Self-Diagnosis

If there was a medical cure for autism spectrum disorder (ASD), I would not take if it meant giving up the bright side to my ASD.

Up until a few months ago, I unknowingly lived with ASD all my life.  ASD is like fire in that it is a double-edged sword.  Fire can burn a home down, but it can warm one too.  ASD has its dark side of social challenges, sensory overload, meltdowns, etc.  However, it has its bright side.  If I wasn’t on the spectrum, I might not have the passion of writing and something to write about.  It is indeed fulfilling and a privilege to share my own stories and those of children on the spectrum I have the privilege of helping as a substitute teacher’s aide.

I first suspected I was on the spectrum by observing the behavior of a student whose behavior was so much like my own that a light bulb went off in my head.  It prompted me to do the on-line research and take the AQ test, RAADS-R, RDOS, etc.  The on-line test results had the same results of my being highly likely autistic.  During this time, I had my regular visit to my family doctor and confided in him.
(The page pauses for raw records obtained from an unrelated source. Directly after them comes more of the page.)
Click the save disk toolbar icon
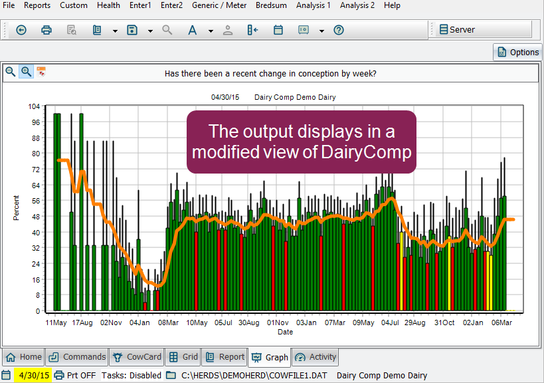Screen dimensions: 544x383 (x=132, y=30)
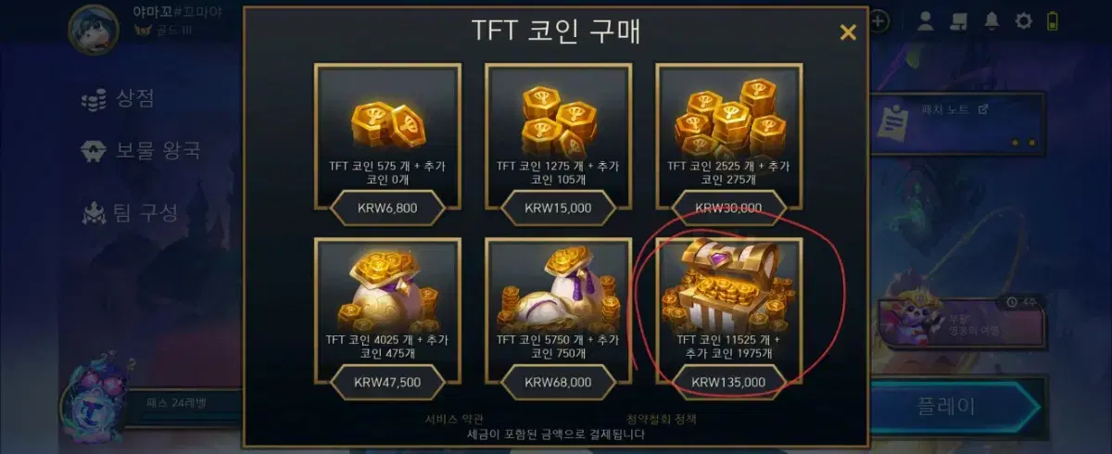Viewport: 1112px width, 454px height.
Task: Open the 서비스 약관 terms link
Action: click(x=456, y=419)
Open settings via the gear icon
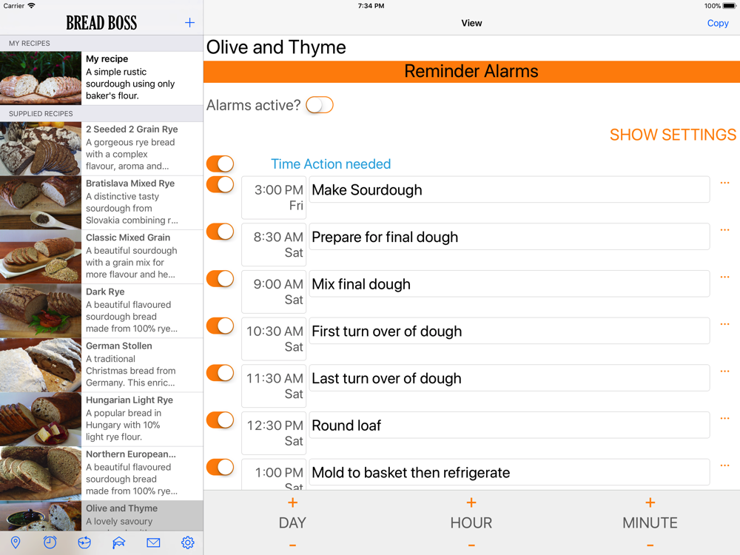Viewport: 740px width, 555px height. [x=188, y=542]
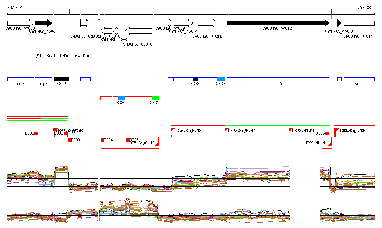Select the green S331 segment block
The height and width of the screenshot is (228, 382).
pyautogui.click(x=155, y=98)
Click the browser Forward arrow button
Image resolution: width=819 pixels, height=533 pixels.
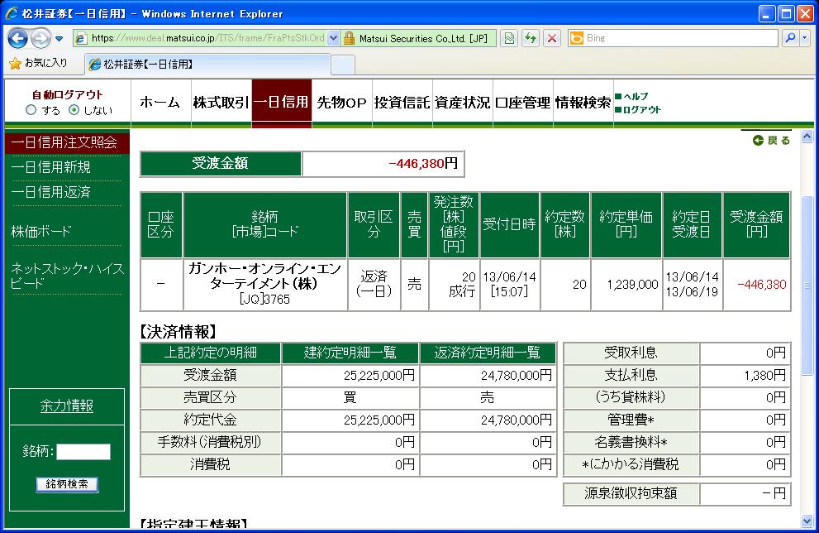(40, 38)
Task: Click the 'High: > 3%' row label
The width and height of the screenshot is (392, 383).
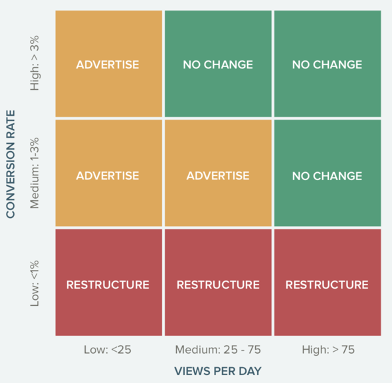Action: (x=35, y=63)
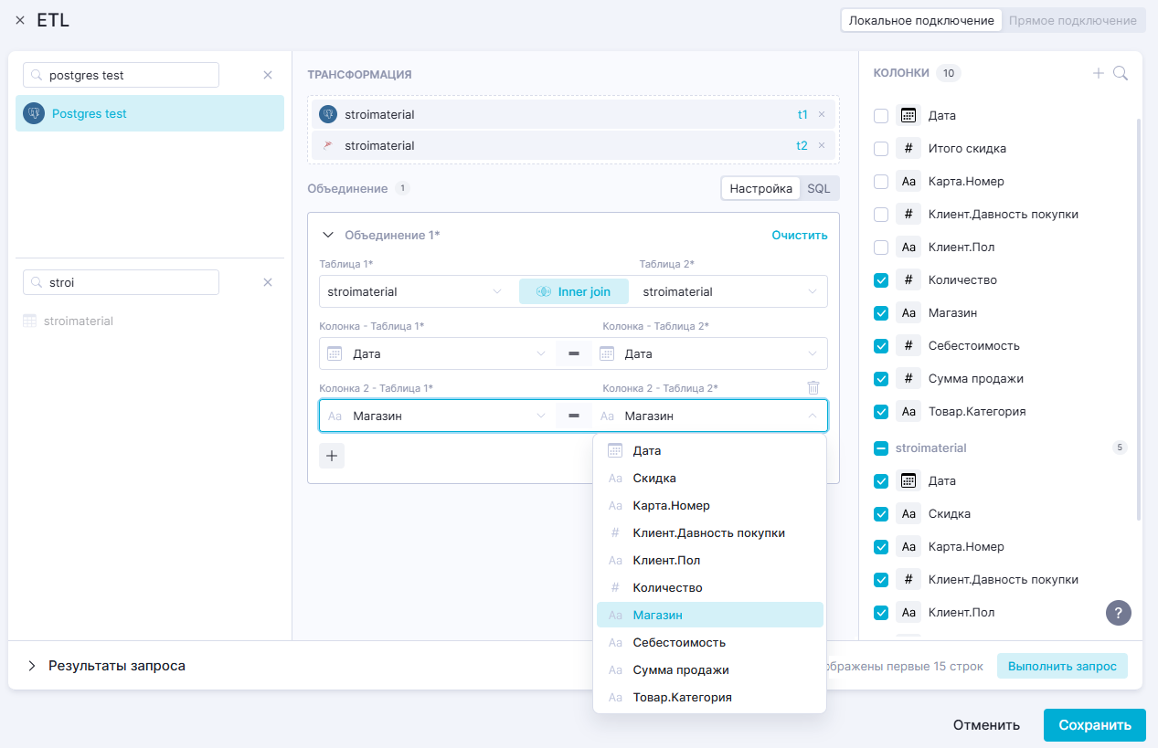This screenshot has width=1158, height=748.
Task: Switch to the SQL tab
Action: [x=818, y=188]
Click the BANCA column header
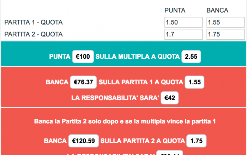The image size is (247, 155). click(x=217, y=11)
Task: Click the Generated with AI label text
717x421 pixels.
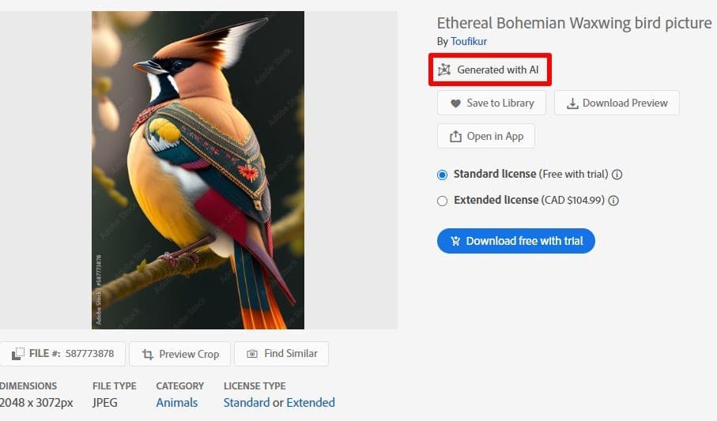Action: (498, 70)
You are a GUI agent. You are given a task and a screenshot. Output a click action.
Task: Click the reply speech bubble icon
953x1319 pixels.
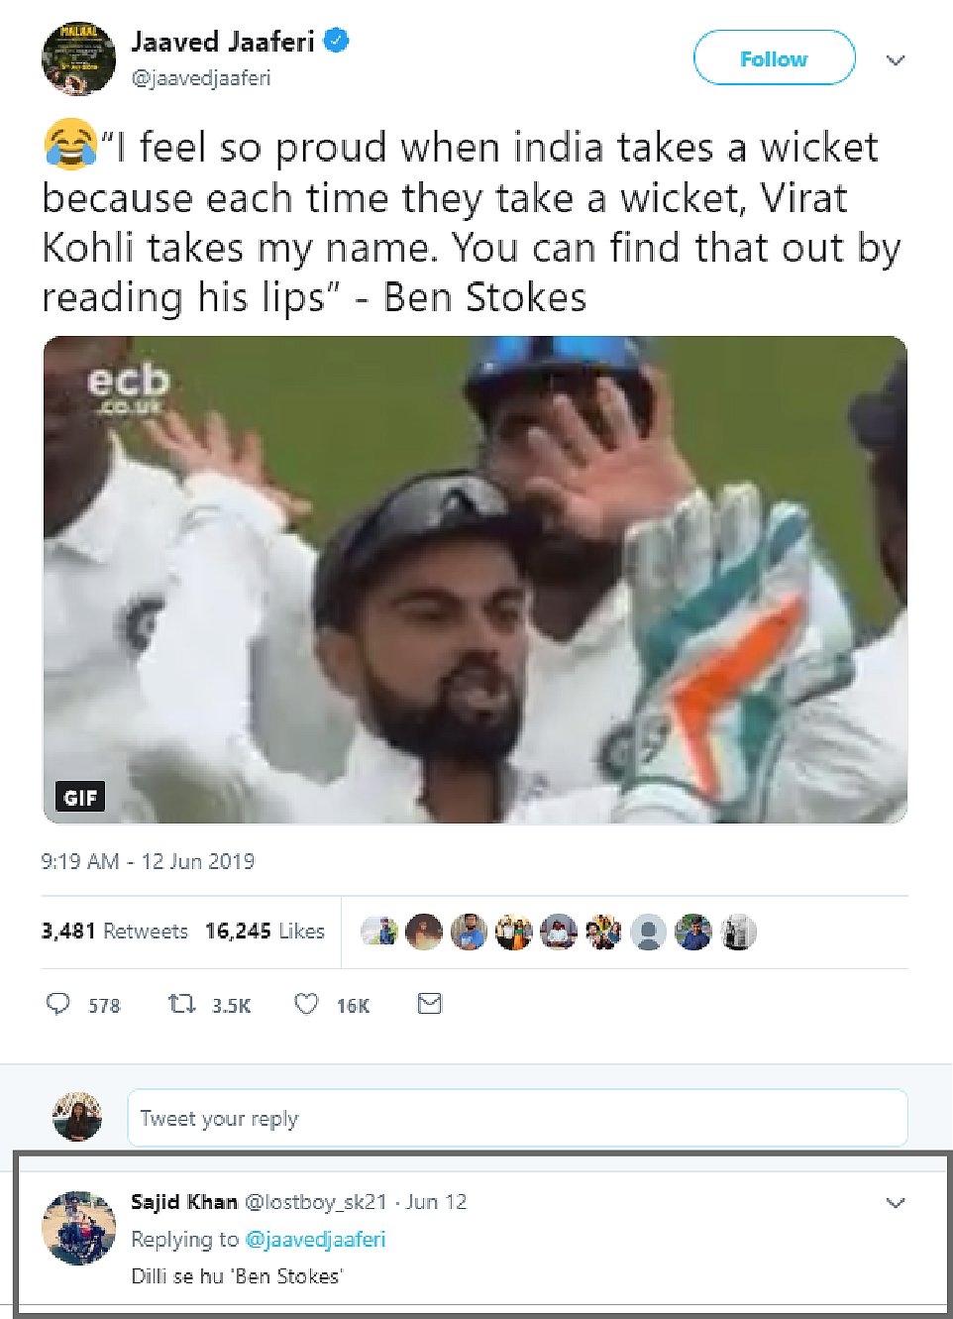[58, 1004]
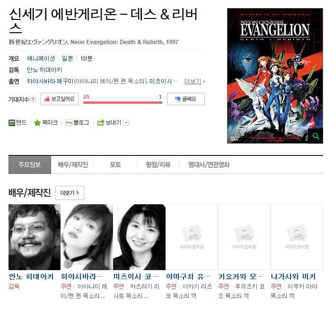The image size is (332, 309).
Task: Click the green send arrow icon
Action: [101, 123]
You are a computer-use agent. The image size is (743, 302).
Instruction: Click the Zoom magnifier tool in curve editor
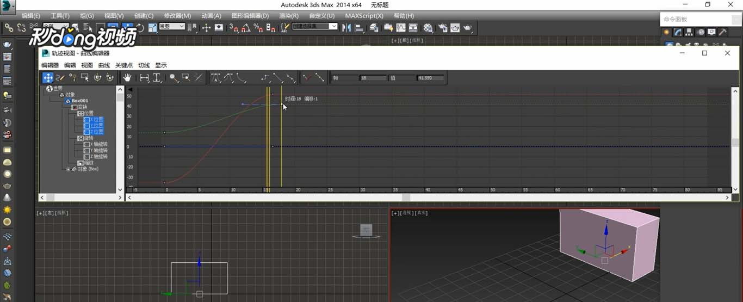[174, 78]
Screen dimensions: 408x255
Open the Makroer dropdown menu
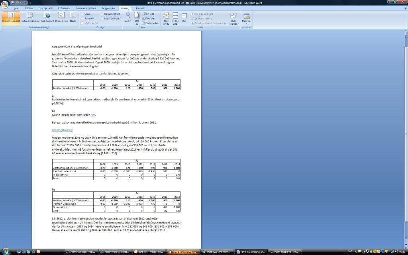click(x=247, y=18)
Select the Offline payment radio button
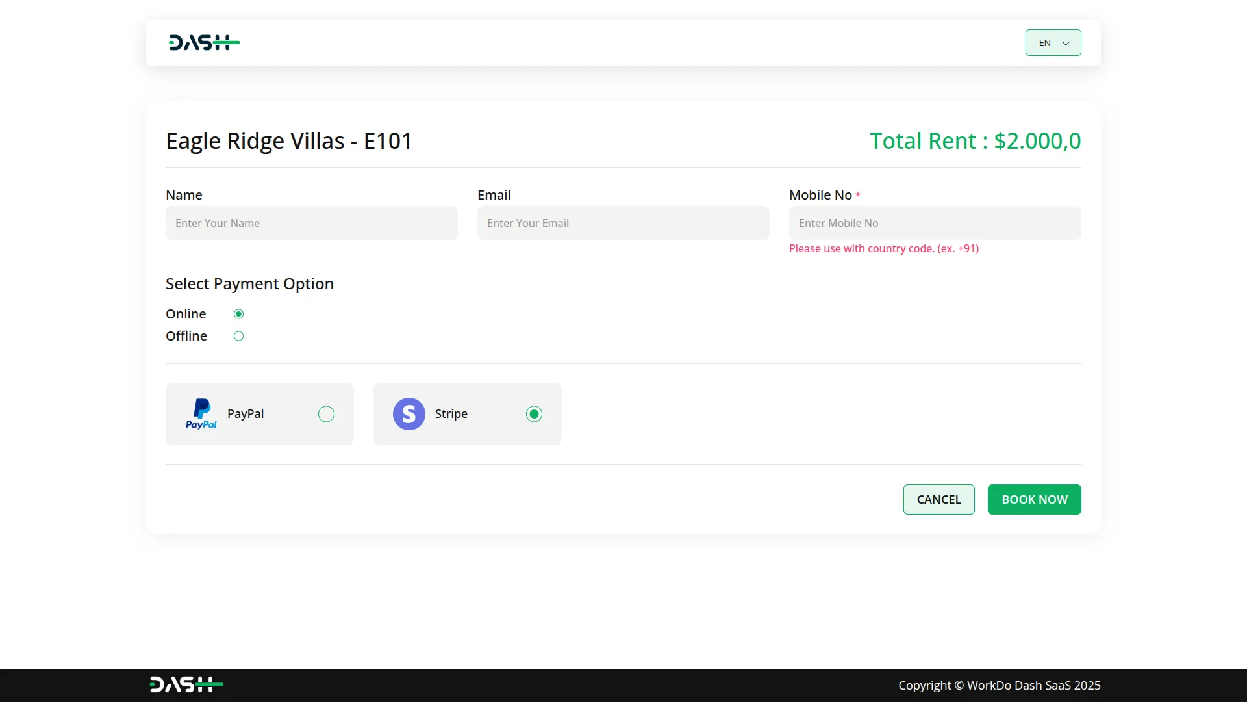This screenshot has height=702, width=1247. click(x=238, y=336)
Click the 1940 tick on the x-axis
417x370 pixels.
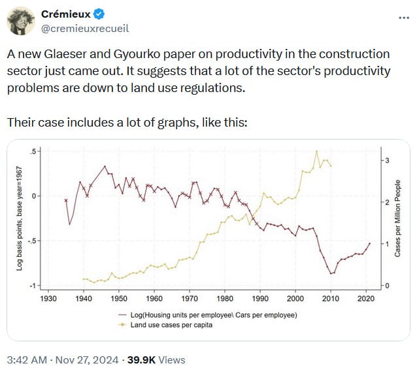(84, 298)
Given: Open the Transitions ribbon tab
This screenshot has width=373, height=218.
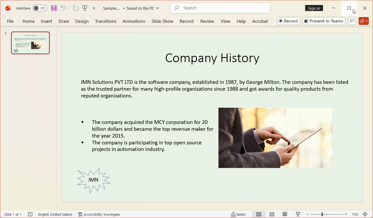Looking at the screenshot, I should click(106, 21).
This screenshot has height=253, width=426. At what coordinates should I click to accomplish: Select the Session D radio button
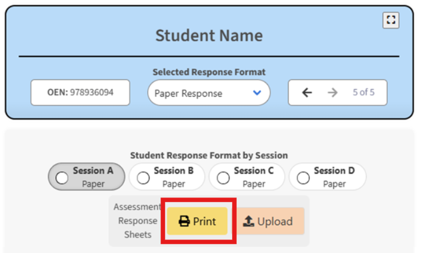point(303,178)
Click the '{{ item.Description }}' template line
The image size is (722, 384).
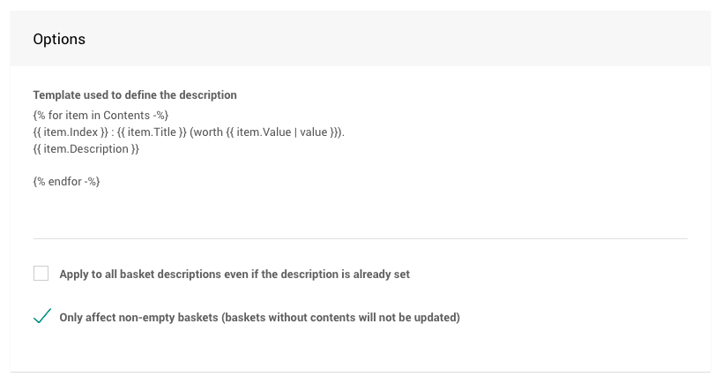coord(86,148)
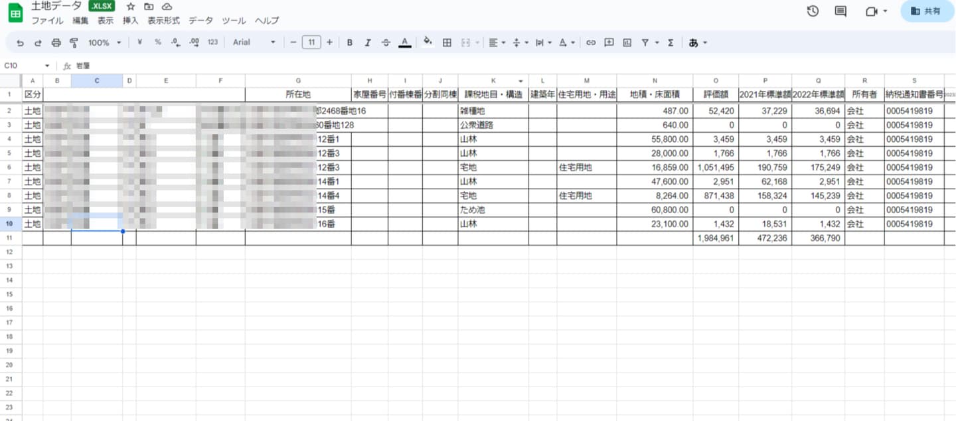This screenshot has width=956, height=421.
Task: Open the データ menu
Action: [200, 21]
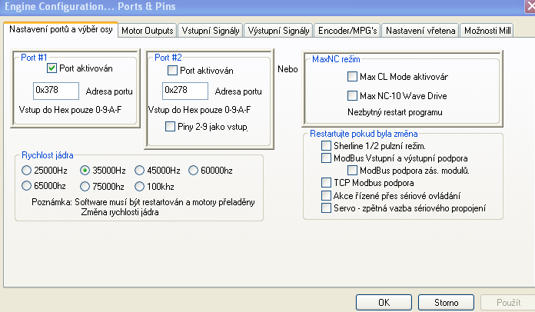This screenshot has width=535, height=312.
Task: Select 25000Hz kernel speed
Action: click(x=28, y=170)
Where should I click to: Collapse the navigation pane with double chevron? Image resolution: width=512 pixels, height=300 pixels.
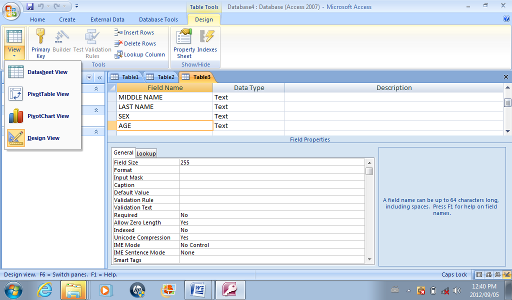click(x=100, y=78)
We went over the pros and cons of a professional diagnosis and it was decided not to pursue it.  The medication I was on was helping me tremendously with anxiety issues.  Since I was doing fine, I didn’t pursue it and he didn’t encourage it.

Three months later, I saw my doctor again for a check-up.  I brought up ASD and it was like starting over again. He asked what made me think I had ASD. That surprised me since he asked me that same question three months ago.  I showed him a printed-out chart of common female Asperger traits and had highlighted in yellow those traits I saw in myself.  I’ll just say the sheet of paper was decked in yellow!

I came away from this appointment feeling let down.  I was bothered at what I perceived as skepticism in his face.  I think the jury may be still out in his mind; whereas, the verdict for me is in.  But I have to keep in mind that my reading of facial expressions doesn’t have a good track record.

I was disappointed he didn’t mention the t-shirt I was wearing with the words: AUTISM: understand, accept, and love.  I am so proud of that shirt.  I wore it thinking he would at least mention it.  It was given to me by a teacher of the student who, in a way, told me I was on the spectrum.  But I have to keep in mind that emotional sensitivity is one of my ASD traits too.

If the doctor could observe me in my hours spent alone, while rocking or pacing the floor or having one of my meltdowns, I think the verdict might be in for him too.  I read a quote that said those who aren’t on the spectrum can’t fully understand it and those who are can’t fully explain it.  I think that is true.  When I tried to describe one of my meltdowns to the doctor, my words just didn’t come out right.  I can describe such while talking to myself.  I could probably give a good speech about it standing at a podium in front of any number of people.  But it is in a conversation where I find myself at a loss for words or stumbling over them.  Maybe if I hadn’t made eye contact I’d had done better.  HA!

If I could say to him what I wanted to say it would be that I receive constant affirmation from the children in the classroom who have ASD.  Much of what I see them do in the classroom I do myself, whether in public or in private.  I speak the same language with those on the spectrum whom I have been corresponding with since joining autism forums.  I would ask the doctor to read my stories.  They aren’t made up.  I have lived those stories, and I still do.  I have a choice about talking, writing, and praying about ASD, but I don’t have a choice about living with it.